Board of Assessors of City of Everett v. General Elec. Co.

Decision Date29 October 1953
Citation330 Mass. 464,115 N.E.2d 359
PartiesBOARD OF ASSESSORS OF CITY OF EVERETT v. GENERAL ELECTRIC CO.
CourtUnited States State Supreme Judicial Court of Massachusetts Supreme Court

Harris E. Albert, City Sol., Everett, for Assessors of Everett, submitted a brief.

William R. Cook, Boston, for taxpayer.

Erwin A. Goldstein, Sp. Asst. to U. S. Atty. Gen., for the U. S.

Before QUA, C. J., and LUMMUS, RONAN, SPALDING and WILLIAMS, JJ.

RONAN, Justice.

This is an appeal by the board of assessors of the city of Everett from a decision of the Appellate Tax Board granting an abatement of the entire tax assessed to the taxpayer on machinery employed in a manufacturing plant located in that city.

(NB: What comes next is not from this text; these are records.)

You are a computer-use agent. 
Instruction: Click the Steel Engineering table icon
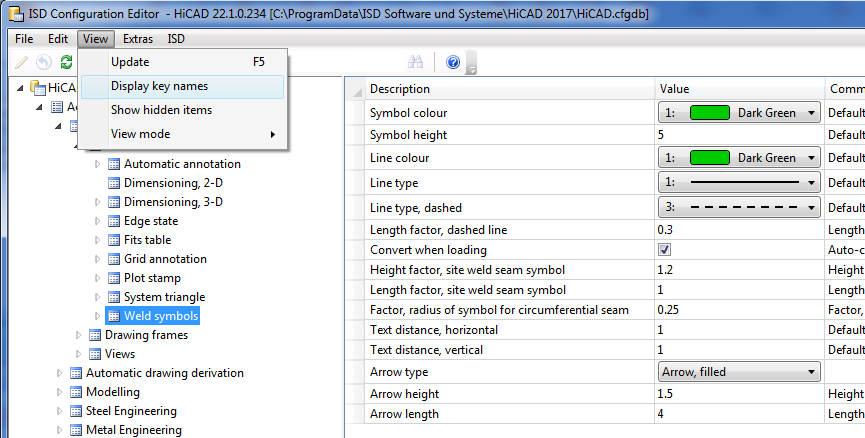[75, 411]
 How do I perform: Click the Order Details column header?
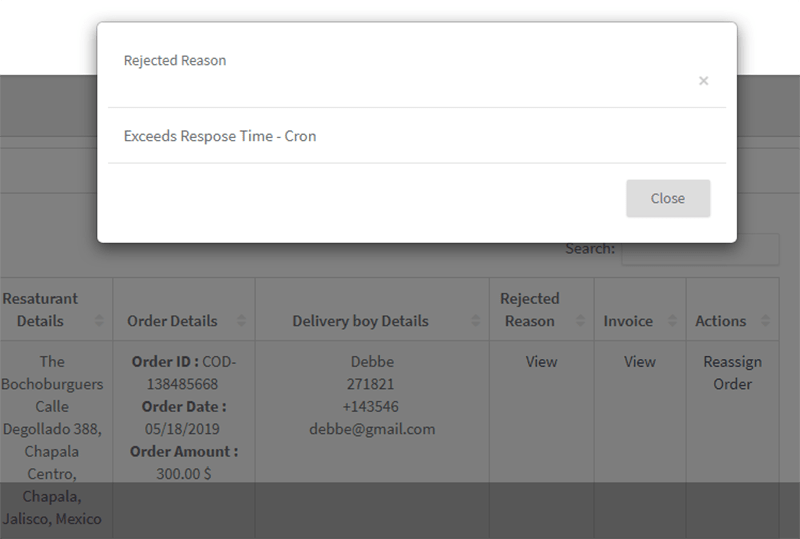point(172,321)
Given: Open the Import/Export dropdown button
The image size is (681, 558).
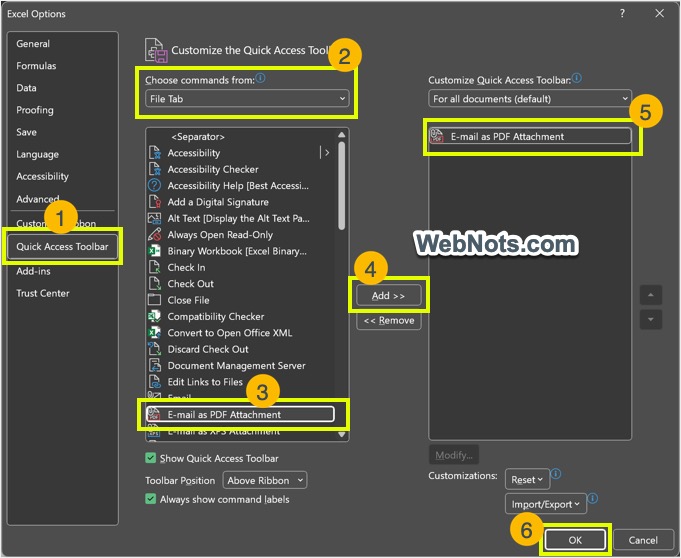Looking at the screenshot, I should (545, 504).
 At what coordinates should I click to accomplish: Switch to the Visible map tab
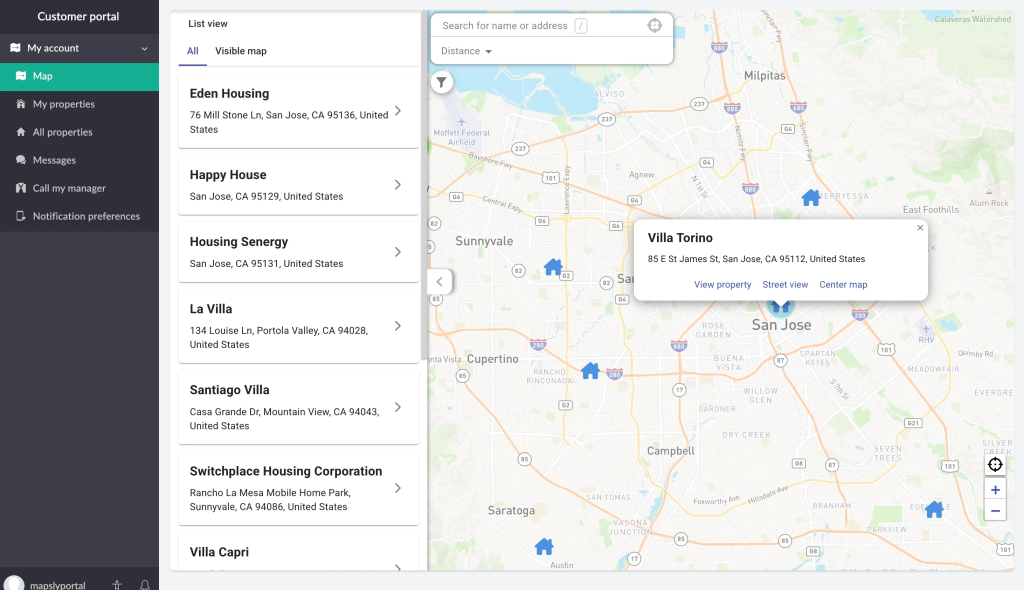tap(240, 51)
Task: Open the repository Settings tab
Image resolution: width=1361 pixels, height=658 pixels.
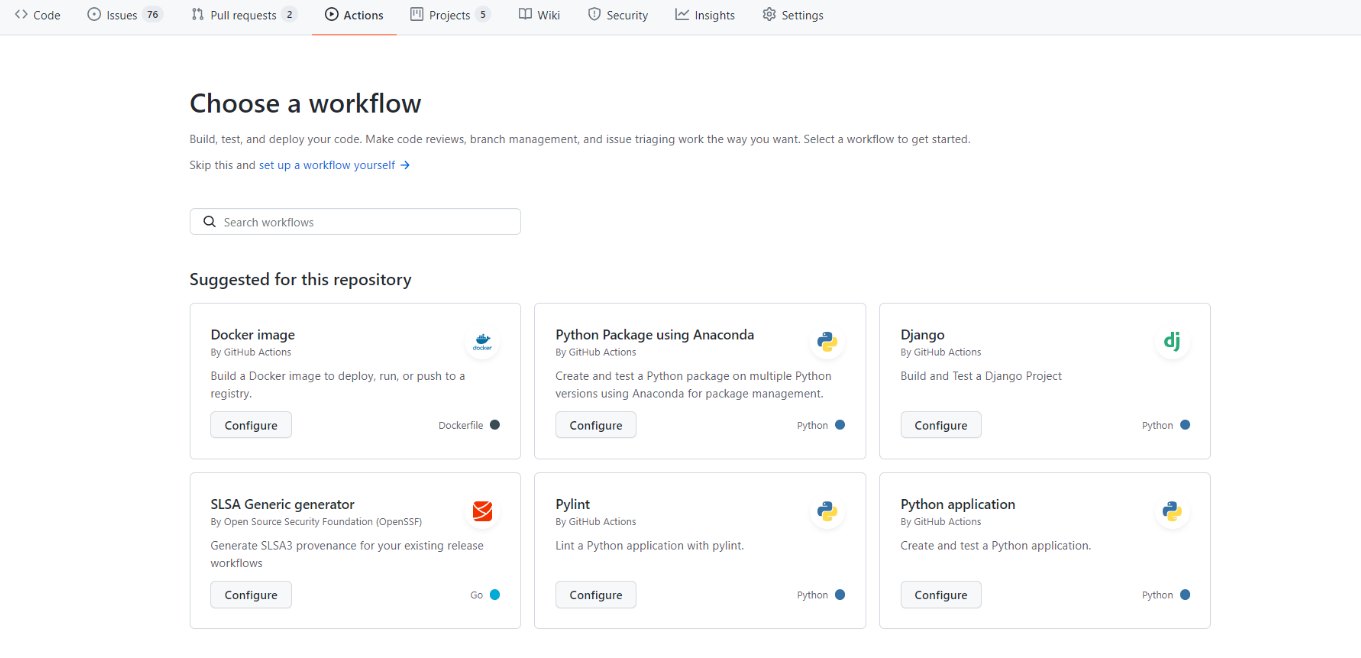Action: (793, 15)
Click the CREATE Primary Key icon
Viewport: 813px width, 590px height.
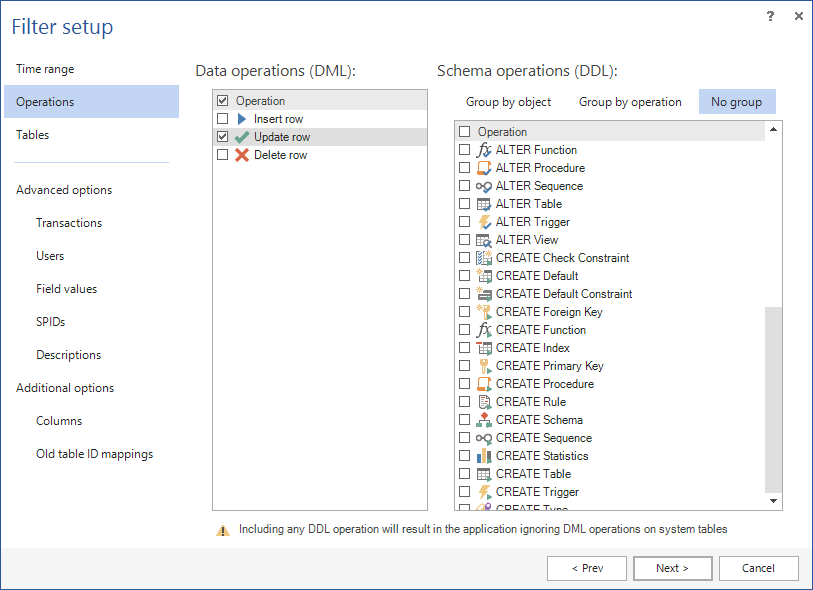tap(484, 366)
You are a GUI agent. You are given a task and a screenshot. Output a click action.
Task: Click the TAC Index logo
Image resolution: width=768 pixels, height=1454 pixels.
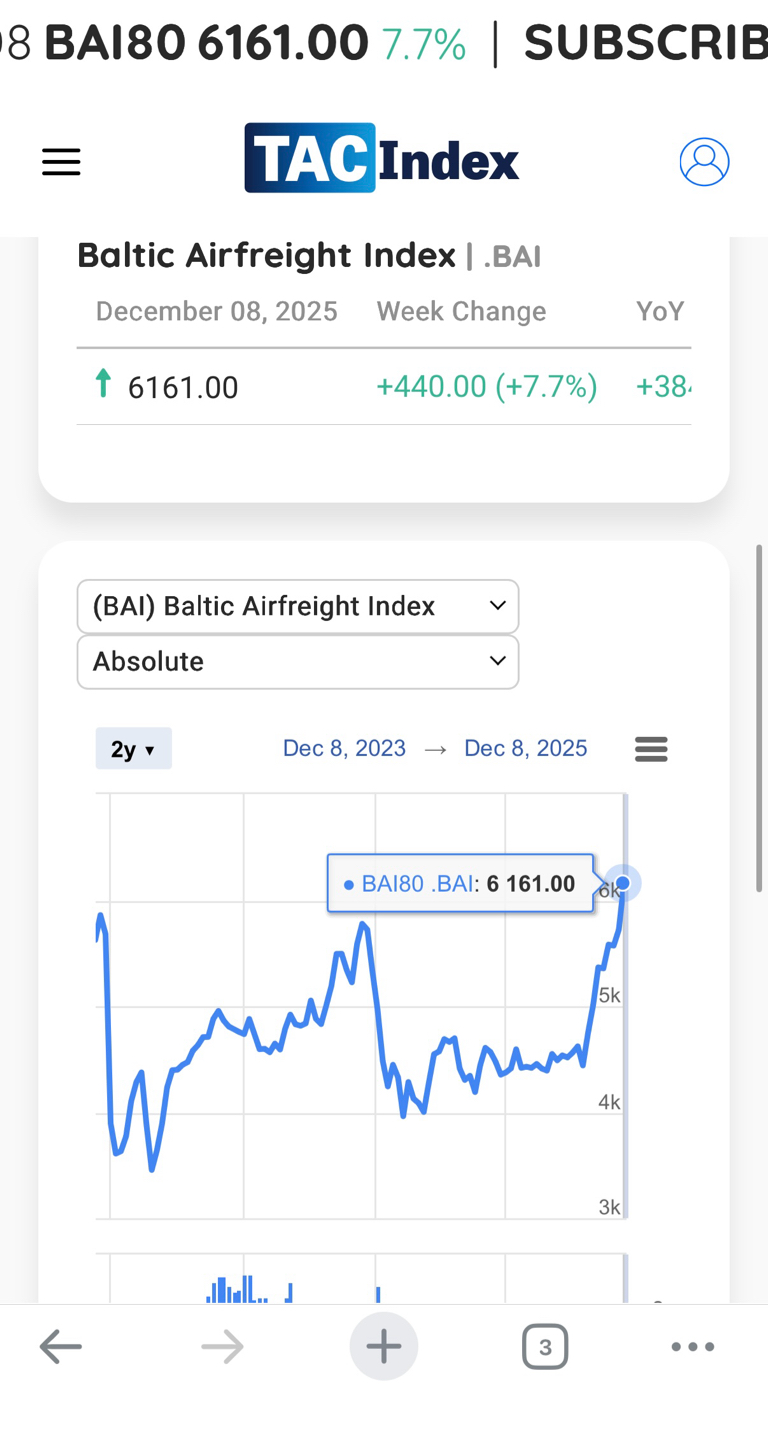382,158
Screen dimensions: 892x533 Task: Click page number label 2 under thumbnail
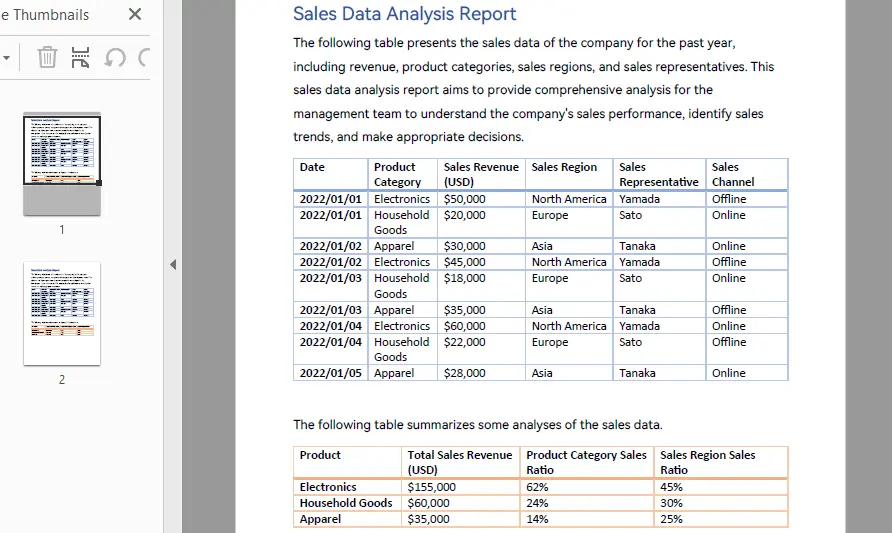tap(62, 379)
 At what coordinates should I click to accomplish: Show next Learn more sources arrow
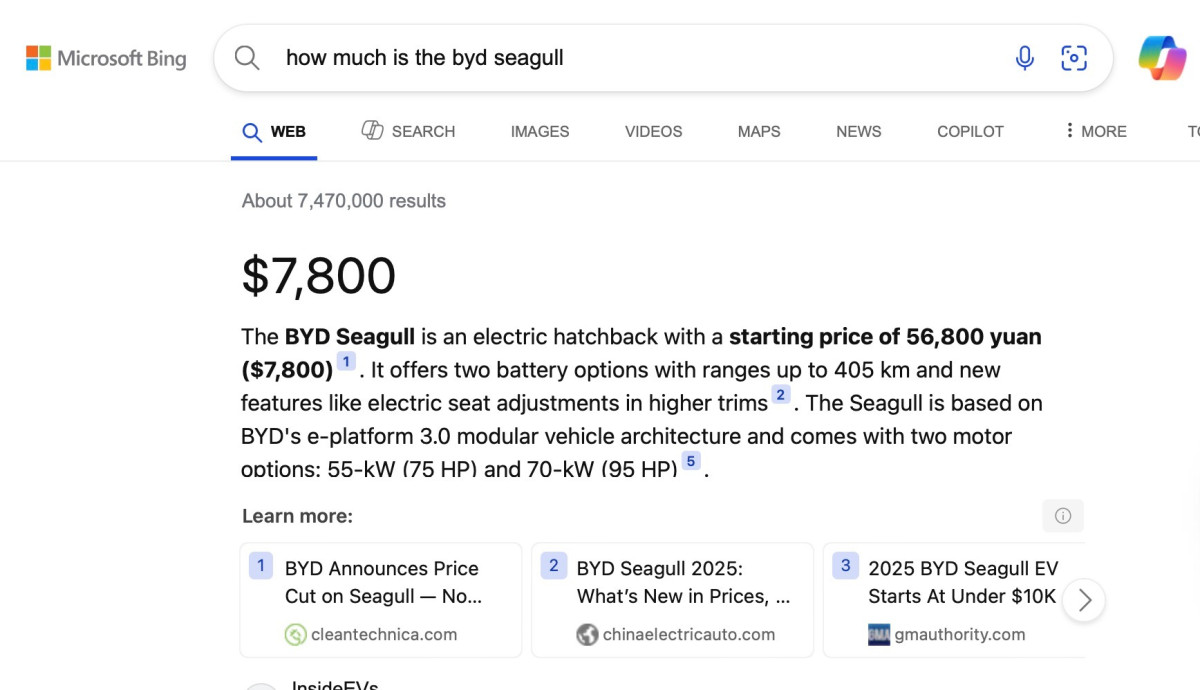pos(1084,601)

The taxpayer had been classified by the commissioner of corporations and taxation as a foreign manufacturing corporation as defined in G.L. (Ter.Ed.) c. 63, § 42B, as appearing in St.1937, c. 383, § 2, and on January 1, 1950, occupied land and buildings owned by the United States and known as the 'Air Force Plant.' The land and buildings together with 550 machines located on these premises were owned by the federal government and were leased to the taxpayer. The latter owned 200 machines which were located at this plant on the above mentioned date. Other than these 750 machines there was no machinery at the plant on the said date. All of this machinery was used by the taxpayer for the manufacture of parts for gas turbine or jet engines and other products for the air force of the United States. The taxpayer in January, 1950, filed with the assessors a list disclosing that it owned certain poles, underground conduits, wires and pipes at the plant, together with the machinery. The assessors made no assessment of a tax upon any of these objects other than upon the machinery, The assessors denied an application for the abatement of the tax; the taxpayer paid the tax and seasonably appealed to the Appellate Tax Board. The board allowed the United States to intervene.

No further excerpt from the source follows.